As Election Day approaches, Kersch says the common good should be the central concern for Catholics.
It’s important voters know where the parties stand on economic, environmental, and other issues. And more importantly, what those policies mean for the well-being of society as a whole.
“It’s a very important social principle. We should want to know how they understand the common good and how they plan on enhancing the common good,” Kersch said.
“It’s an easy question to ask, a little more difficult to answer. But politicians are there to work for us, so it’s a very fair question.”
The executive director of the Catholic Civil Rights League says pressures on people of faith in today’s political climate have certainly increased, however, this makes their involvement in politics – as a voter or a candidate ̶ even more important.
“Overall it is more difficult for people of faith to operate in the public square, especially as political leaders,” Christian Elia said. “But that, of course, is exactly why we need religious people in politics, those who have the courage to uphold their beliefs, those which are shared by millions of Canadians.”
While there are politicians who identify as Catholic, there is a risk in speaking out, Kersch said.
“In Canadian political culture, you don’t run with your religion on your sleeve; it’s just not an acceptable thing,” he said.
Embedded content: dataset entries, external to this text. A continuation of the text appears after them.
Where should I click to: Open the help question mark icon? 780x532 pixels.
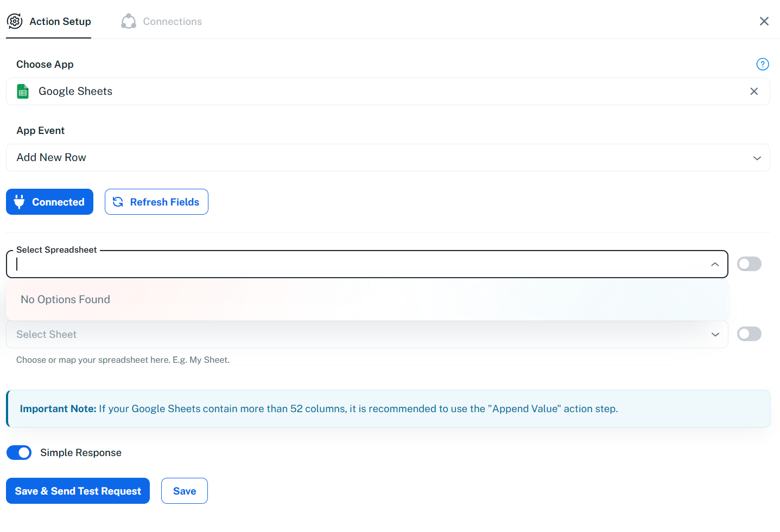click(x=762, y=64)
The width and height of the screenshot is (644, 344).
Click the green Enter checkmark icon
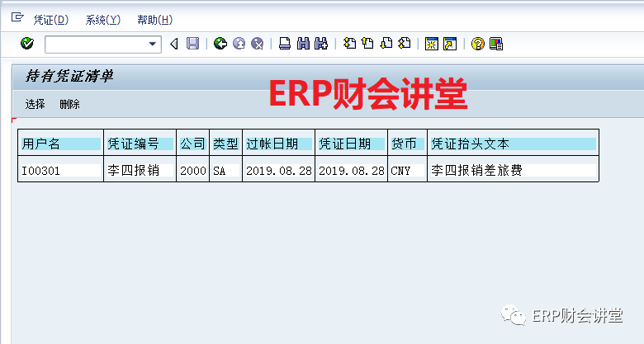(x=26, y=44)
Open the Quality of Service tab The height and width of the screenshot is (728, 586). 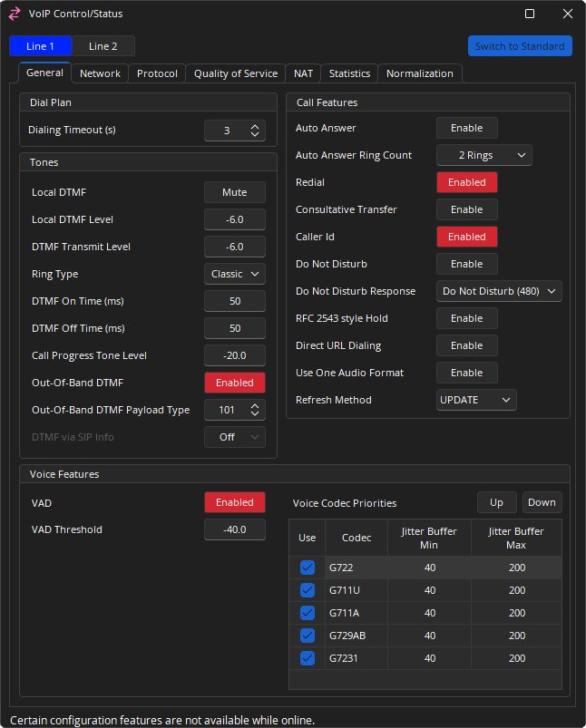click(x=236, y=73)
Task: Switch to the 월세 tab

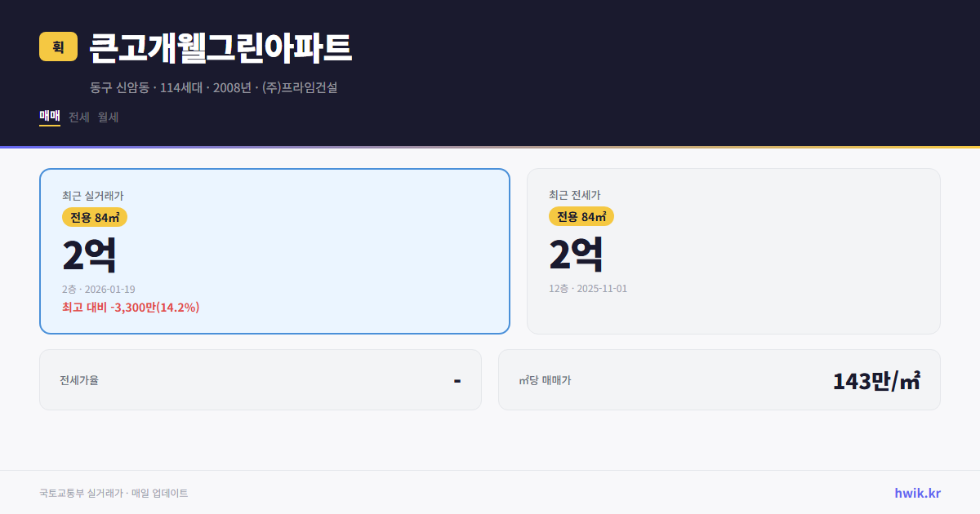Action: 106,117
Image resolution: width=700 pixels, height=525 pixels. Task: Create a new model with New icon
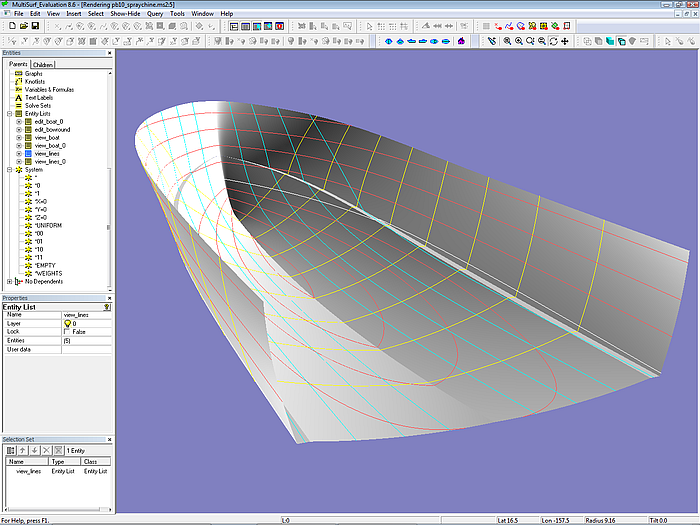pos(10,26)
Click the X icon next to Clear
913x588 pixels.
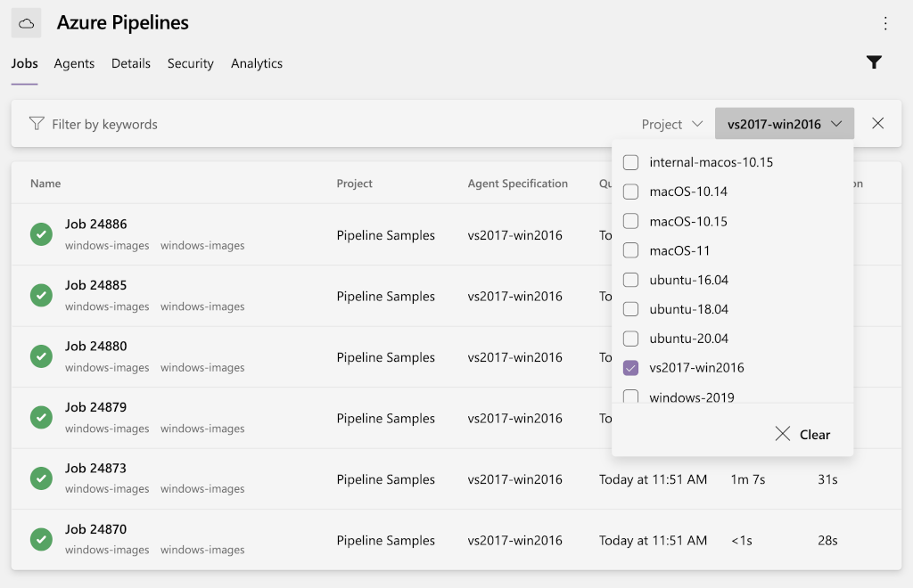tap(782, 434)
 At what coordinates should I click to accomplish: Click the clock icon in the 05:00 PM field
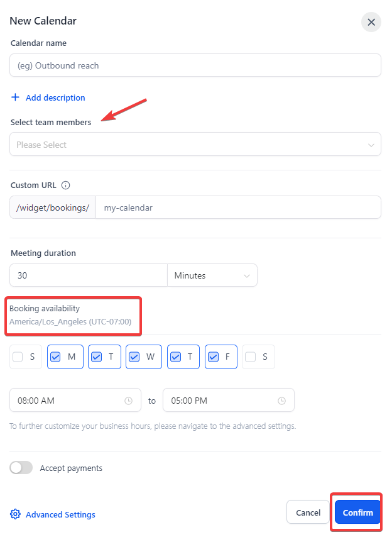(x=282, y=401)
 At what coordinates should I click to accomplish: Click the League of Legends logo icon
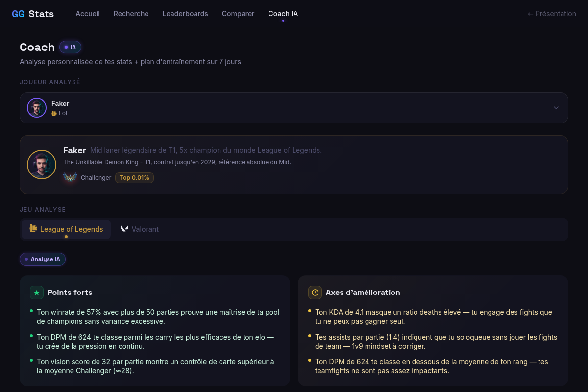[x=33, y=229]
“There are people in the province who want to do away with the Catholic school board, but at the expense of alienating a lot of voters, it’s unlikely to become a party platform.”
With this in mind, Kersch stresses the importance of meeting with local candidates. From there, one gains a personal understanding of who may end up working on their behalf.
“That candidate is bound by party discipline, but it’s important to know where the candidate stands as an individual,” Kersch said.
“Party discipline is extremely important now, but we should approach our local candidates and assume they will bring up their own concerns in caucus.”
The Alberta election, in particular, has seen its share of negative campaigning. But as voters, we shouldn’t fall into the same trap.
“The constant mud-slinging in recent political campaigns can be frustrating and disheartening. As followers of Christ, though, we might find all of this venom an invitation to examine our consciences,” writes Grandin Media columnist Mike Landry.
“Most of us are not held to the same standard as our political representatives. We are held to a higher standard.
“If someone did a ‘deep dive’ into our thoughts, words, and actions, in the same way as a political campaign examines the life of an opponent – many of us would be found to be lacking in our Christian witness.”
Bennett said for Catholic voters like Katrina Engelhardt, who see conflicts in voting for any of the major political parties, the challenge is do your own research and make an informative choice in the voting booth.
“You have to be really discerning. There’s a lot of responsibility that comes with exercising a vote,” Bennett said.
“But thanks be to God, God has given us good minds, and hopefully we exercise our will appropriately. Always remembering that the goal of politics should be to advance human flourishing and the common good, and we should be supporting candidates that are oriented in that way.”